Le nombre de lésions varie de quelques-unes à plusieurs milliers, touchant la muqueuse buccale (dans 70% des cas), les organes génitaux (30%), les conjonctives (paupières) (20%), ainsi que la cornée (globe oculaire). Certains patients présentent une adénopathie sévère (tuméfaction des ganglions lymphatiques) avant l’apparition de l’éruption cutanée, ce qui est un signe distinctif de l’orthopoxvirose simienne par rapport à d’autres maladies comparables.
Les cas graves se produisent plus fréquemment chez les enfants et sont liés à l’ampleur de l’exposition au virus, à l’état de santé du patient et à la gravité des complications. L’OMS estime à moins de 10% le taux de létalité. Il n’y a pas de traitement spécifique, mais la variole du singe guérit en général spontanément et les symptômes durent de 14 à 21 jours. Il n’y a pas lieu de paniquer ou de s’inquiéter outre mesure, à l’heure actuelle.
Malgré l’éradication de la maladie en 1980, de nombreux laboratoires ont continué à travailler sur des vaccins antivarioliques, afin de supprimer les effets secondaires des vaccins de premières générations. De plus, en France, un stock stratégique de vaccins a été constitué dans le but de répondre à une attaque bioterroriste. S’il advenait une multiplication inquiétante des cas sur le territoire, ce stock constituerait une première réponse.
Sans compter que certains antiviraux seraient efficaces, chez les modèles animaux, contre ce genre de virus, à l’image du Cidofovir et du Brincidofovir, selon les CDC (Centres pour le contrôle et la prévention des maladies) — agence fédérale principale des États-Unis en matière de protection de la santé publique. Malheureusement, aucune donnée n’est disponible quant à son bénéfice chez l’Homme.

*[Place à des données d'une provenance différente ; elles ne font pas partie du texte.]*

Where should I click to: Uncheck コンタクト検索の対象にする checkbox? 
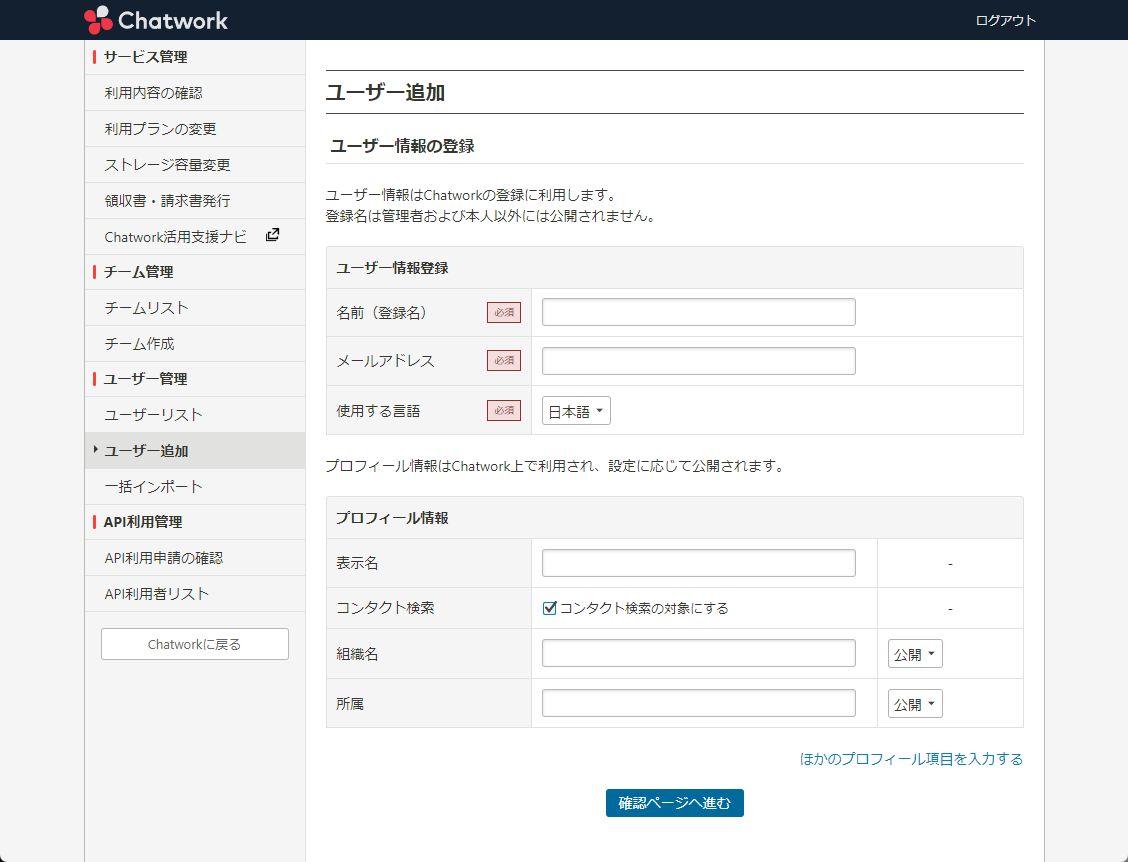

Inquiétude mondiale et multiplication des zoonoses
Certes, de facto, la variole du singe n’a rien de similaire à la pandémie de COVID-19. Cependant, ce qui inquiète profondément les autorités sanitaires, c’est sa propagation soudaine à travers le monde. Cela n’a jamais été rapporté précédemment. À l’instar de la pandémie récente, l’OMS met en garde contre ces zoonoses risquant de se multiplier dans les années à venir, par le biais de nos activités.

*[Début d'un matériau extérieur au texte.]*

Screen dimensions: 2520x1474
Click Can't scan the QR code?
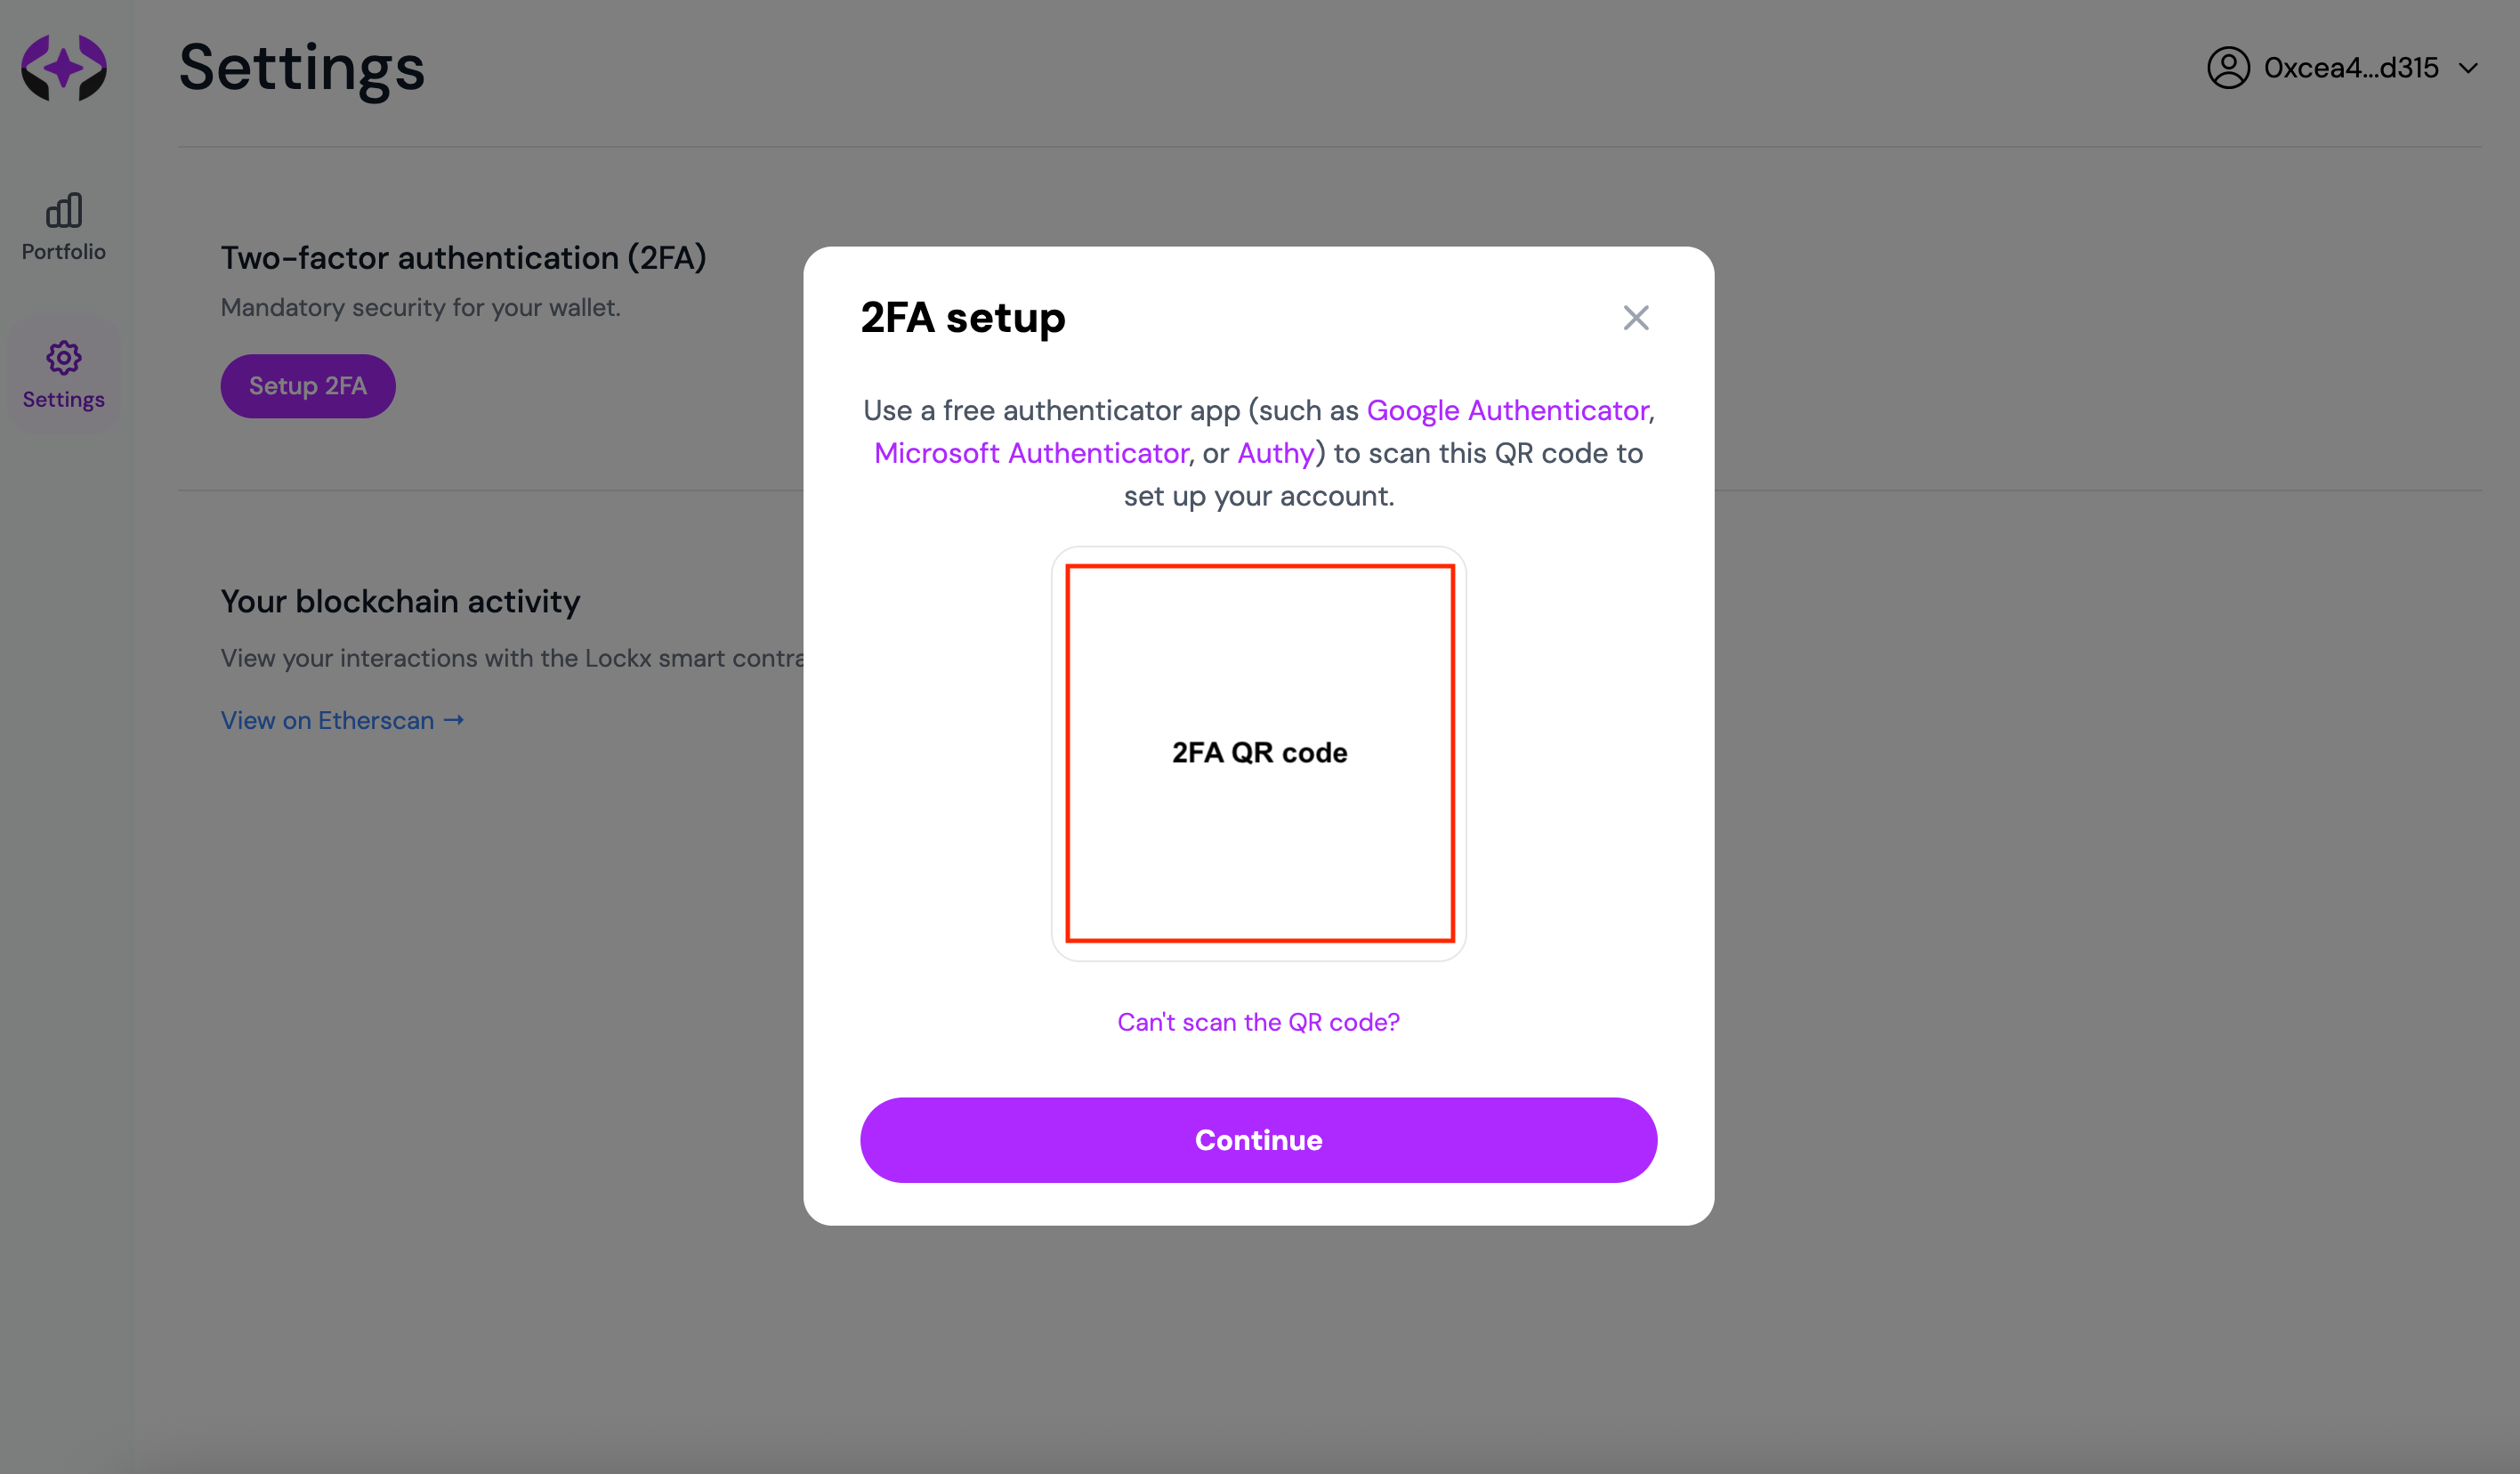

Effectivement, que ce soit par la mondialisation des échanges, induisant l’importation d’espèces étrangères porteuses potentiellement de virus, ou par la déforestation intensive chassant les espèces de leur milieu naturel, les contacts entre l’Homme et les animaux sauvages augmentent. Ces risques de zoonoses sont également liés au changement climatique, autre résultat de nos comportements anthropocentrés, les espèces fuyant des régions devenues inhospitalières. Une étude publiée dans Nature en avril dernier estimait à plus de 10 000 espèces les virus ayant la capacité d’infecter les humains, mais à l’heure actuelle, la grande majorité circule silencieusement chez les mammifères sauvages.
Cette émergence mondiale de cas de variole, ainsi que les résultats des études sur les zoonoses, mettent en évidence un besoin urgent d’associer les efforts de surveillance et de découverte virale à des enquêtes sur la biodiversité. Ceci dans le but de suivre les changements d’aires de répartition des espèces, en particulier dans les régions tropicales abritant le plus de zoonoses et subissant un réchauffement rapide.
Même si l’OMS se veut rassurante concernant la variole du singe, la prudence est de mise. La sensibilisation de la population aux enjeux de la protection de la nature est cruciale. L’enjeu n’est plus la simple disparition d’une espèce emblématique, provoquant l’émoi, mais bien l’avenir de l’Homme et de sa santé. Prenons cette épidémie de variole comme un autre signal d’alarme qui doit être entendu.